Kalau mengacu undang-undang ini, sekretaris itu kan pegawai negeri, dan yang mengangkat sekretaris itu Mensesneg. Tentu saja untuk mencari orang dengan posisi seperti ini mungkin diperlukan proses khusus di Setnegnya sendiri. Yang menjadi kekhawatiran saya jika hal tersebut tidak dimulai dari sekarang, itu prosesnya nanti akan memakan waktu yang lama, kan gak bisa asal tunjuk, karena sekretaris ini diperlukan orang yang mempunyai kredibiltas yang tinggi.

Belakangan sepertinya muncul tren terbongkarnya suatu kejahatan berkat keterangan pelaku lainnya yang juga berposisi sebagai saksi. Bagaimana pandangan LPSK mengenai hal ini?

Saya kira ini kenyataan yang terjadi, untuk mengungkapkan suatu kejahatan, apalagi kejahatan tersebut diorganisir. hanya orang-orang tertentu saja yang kemudian mau menceritakan apa yang sebenarnya terjadi. Orang-orang seperti ini tidak banyak, Jika kita tidak mau memberikan perhatian terhadap orang-orang ini, maka kasus-kasus besar tidak akan terungkap.

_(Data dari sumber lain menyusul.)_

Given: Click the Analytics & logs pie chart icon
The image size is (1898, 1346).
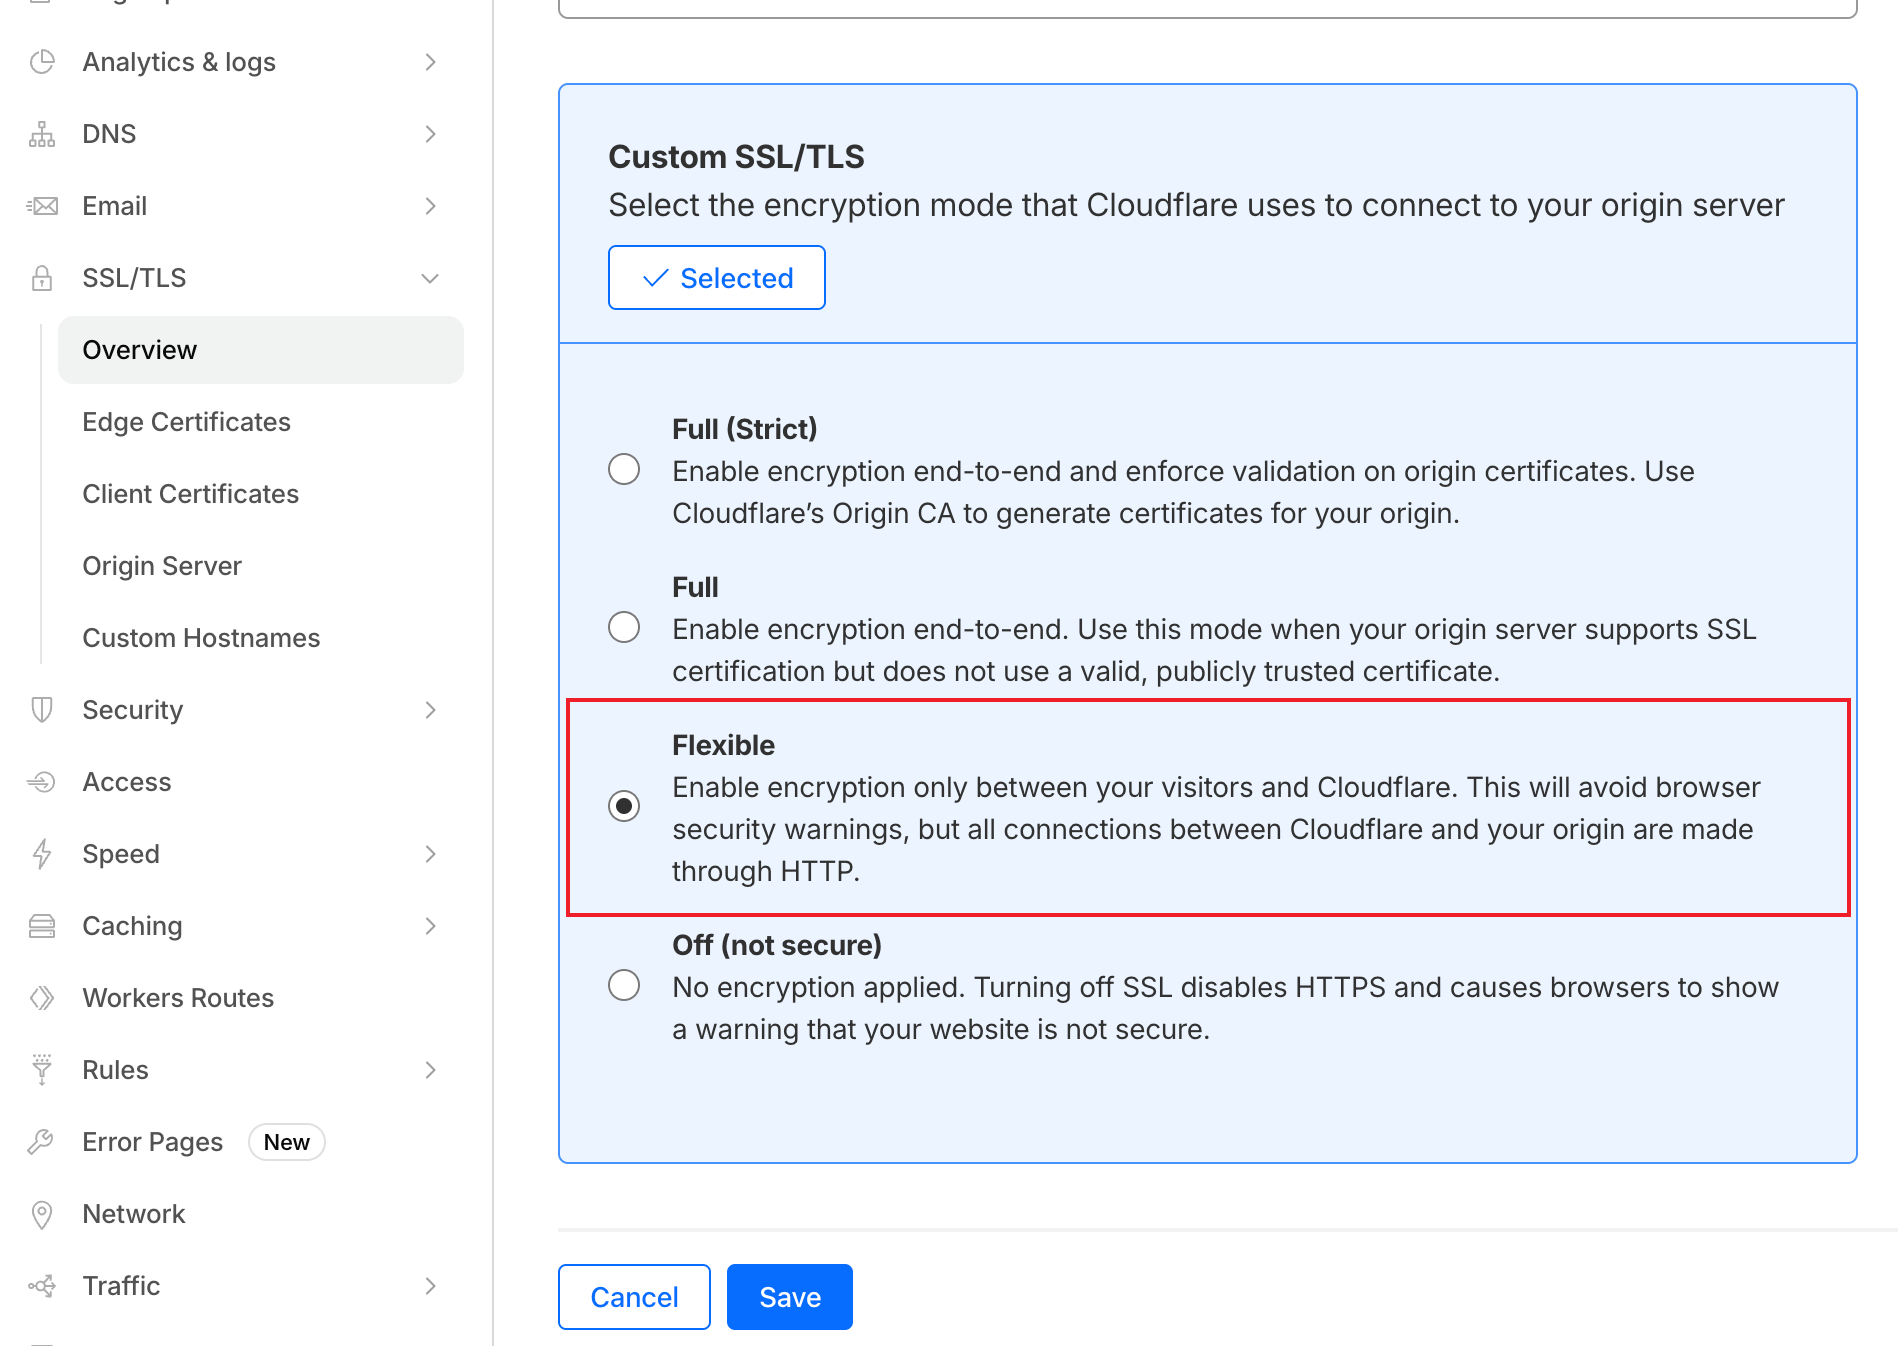Looking at the screenshot, I should click(x=42, y=62).
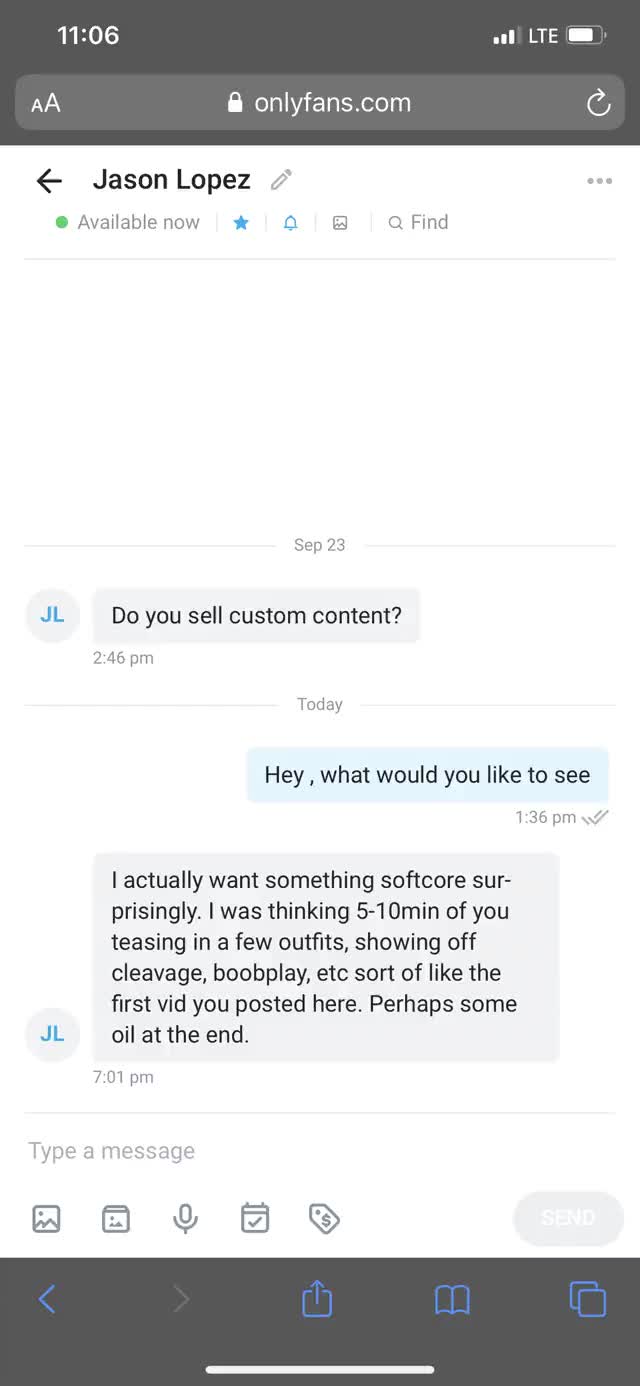The width and height of the screenshot is (640, 1386).
Task: Attach a photo with the image icon
Action: [47, 1218]
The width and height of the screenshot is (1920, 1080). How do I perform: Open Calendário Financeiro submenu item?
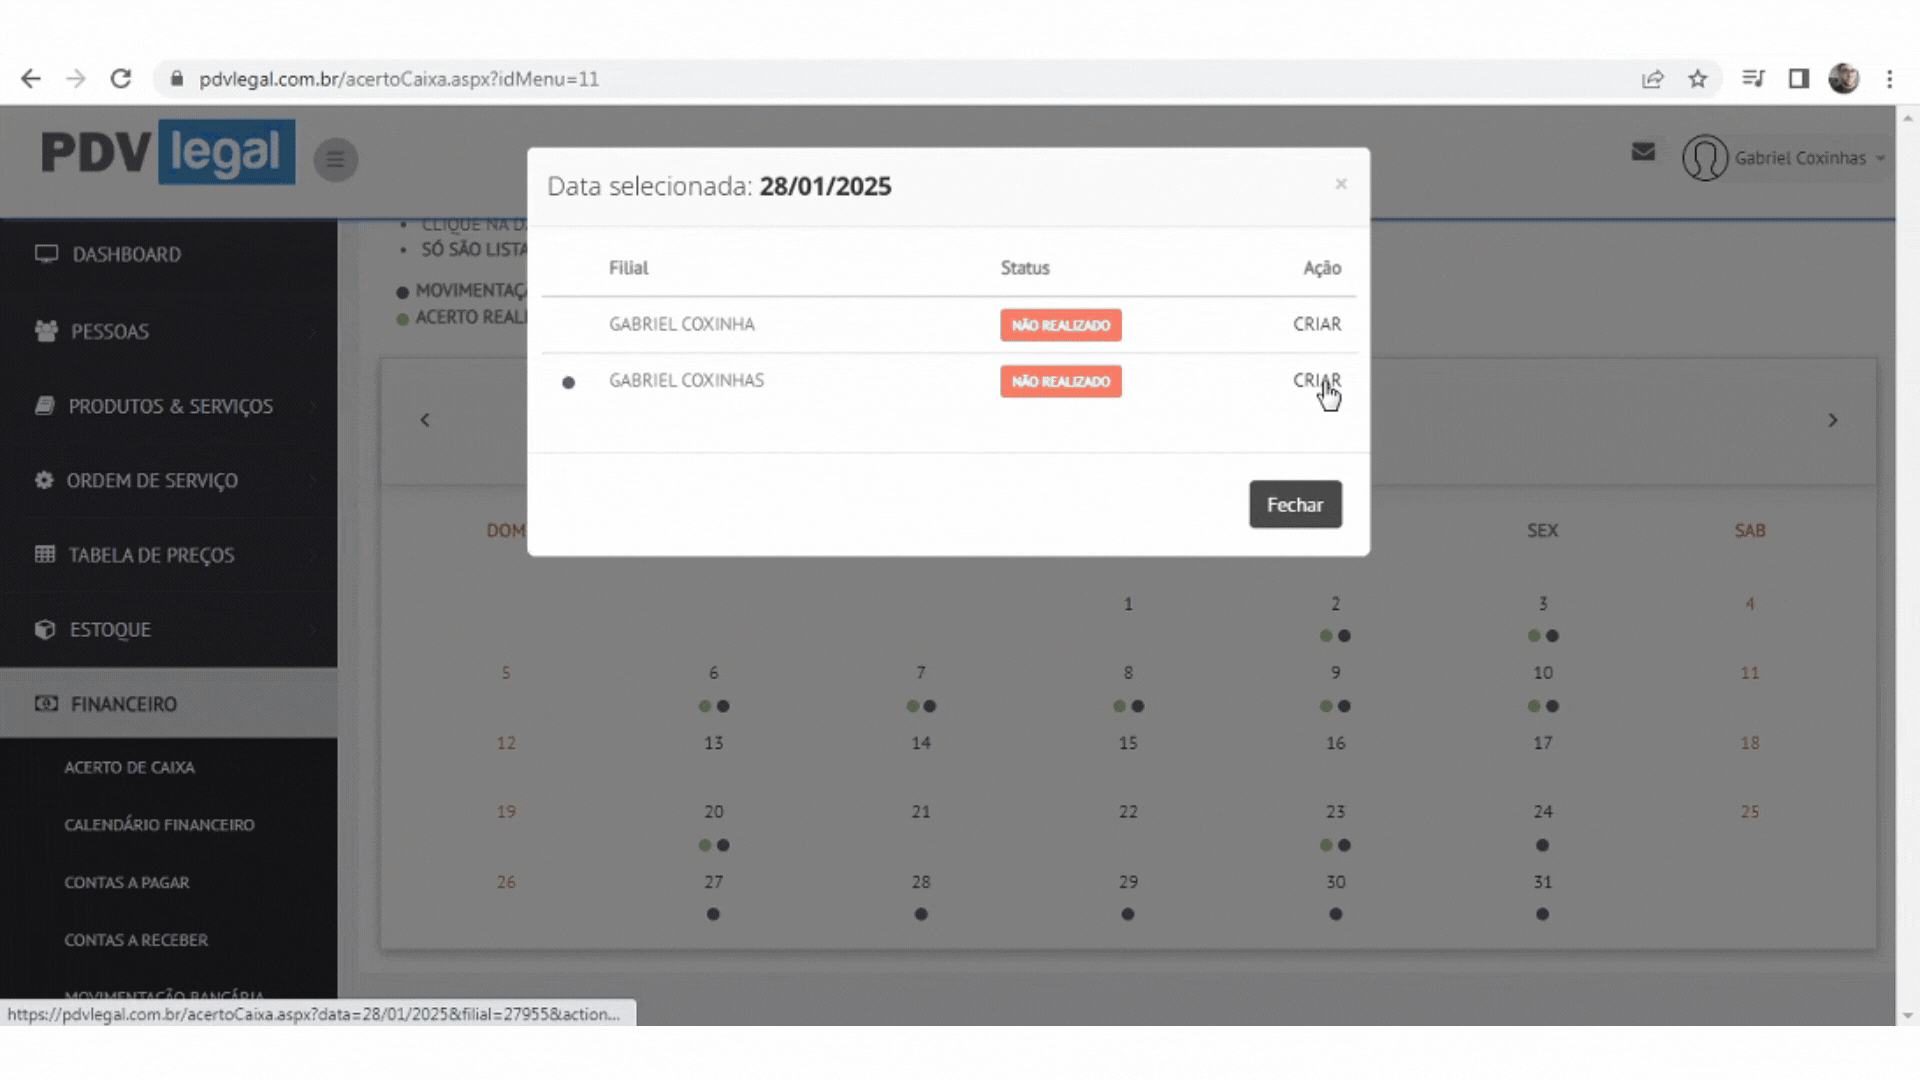tap(159, 825)
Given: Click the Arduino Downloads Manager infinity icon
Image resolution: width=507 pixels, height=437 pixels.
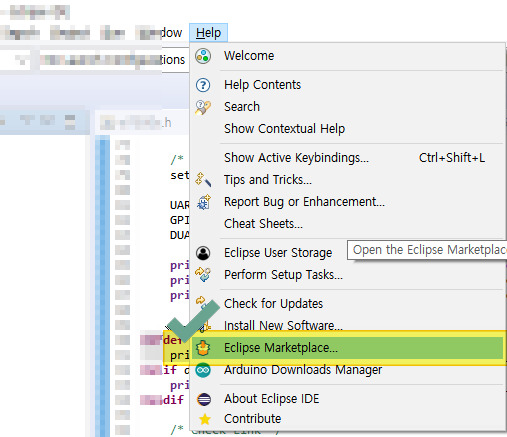Looking at the screenshot, I should pos(203,370).
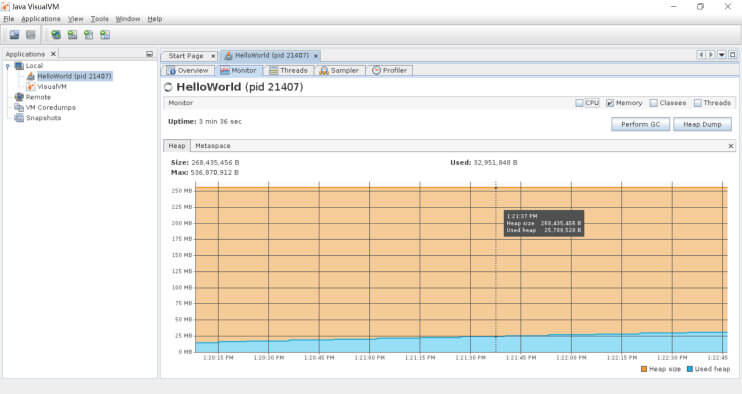Screen dimensions: 742x394
Task: Switch to the Metaspace tab
Action: click(213, 146)
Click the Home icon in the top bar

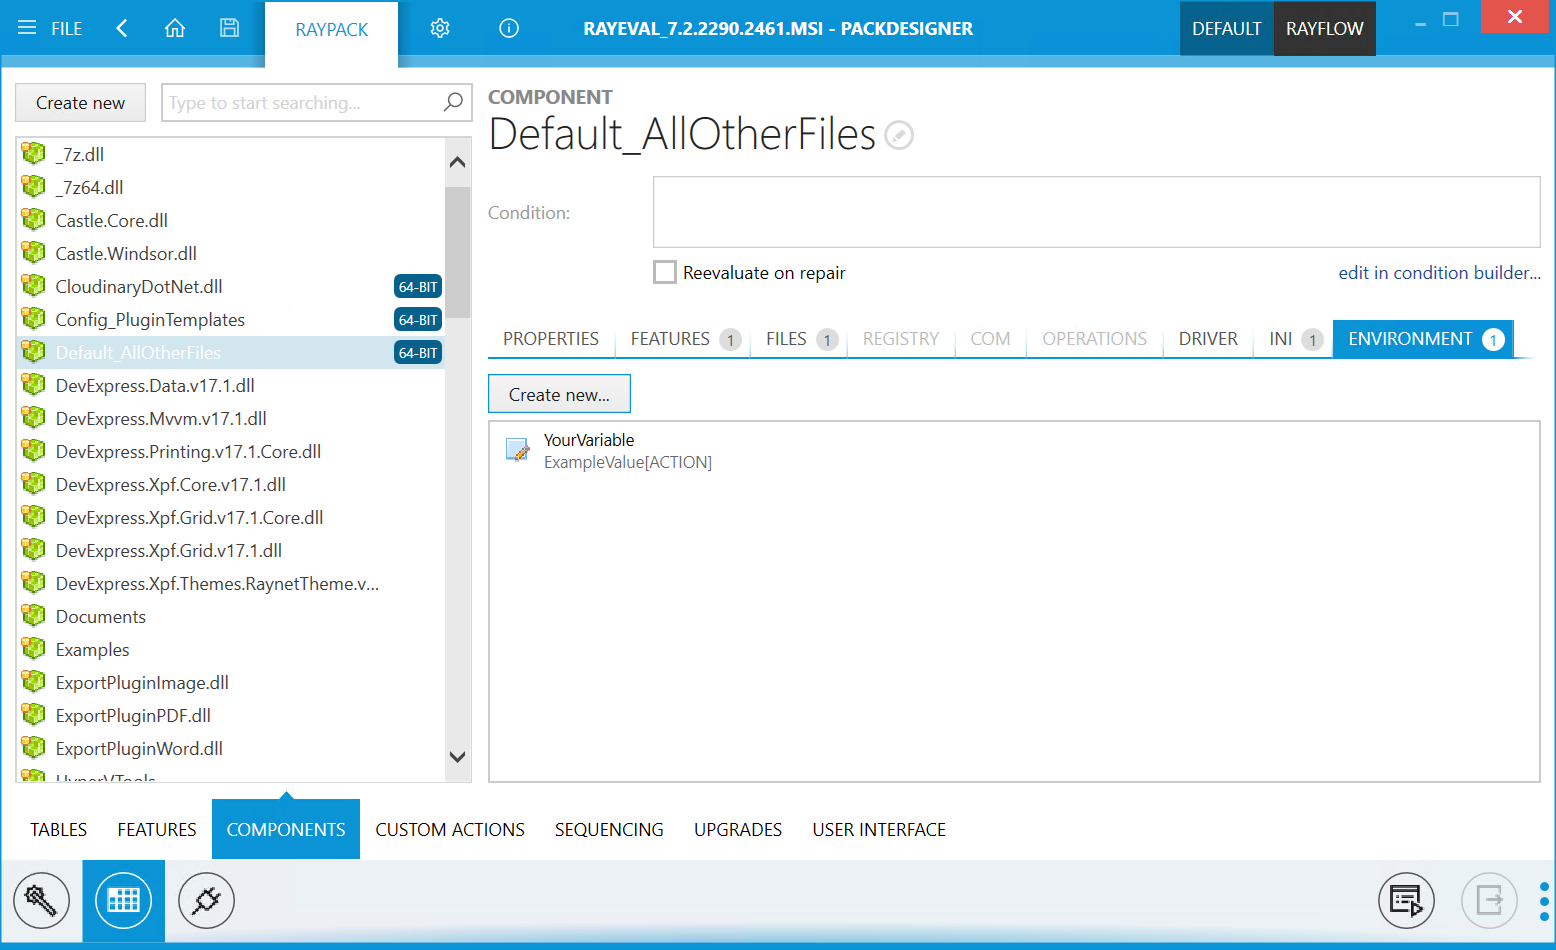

Nah, kalau kasus-kasus semacam ini tidak terungkap, berarti kejahatannya akan terus terjadi. Jika ini terus terjadi yang dirugikan juga negara khususnya masyarakat. Jadi dengan adanya LPSK sebenarnya kita mencoba melindungi saksi, yang memang bisa memberikan kesaksian sehingga kejahatan yang dilakukan secara terorganisir dan rahasia itu bisa terungkap.

Orang seperti Agus Condro juga harus dilindungi, karena dia saksi kejahatan yang dilakukan orang lain. Dialah orang yang mengetahui praktek-praktek curang dalam suatu tindak pidana korupsi. Coba bayangkan jika dengan terungkapnya kecurangan ini, maka berapa besar uang negara berjumlah milyaran ataupun trilyunan yang bisa diselamatkan. Karena itulah kemudian LPSK melindungi saksi-saksi yang terlibat dalam kasus seperti ini menjadi sangat penting, sangat krusial. Karena tanpa melakukan perlindungan terhadap mereka, kasus seperti ini tidak akan terungkap.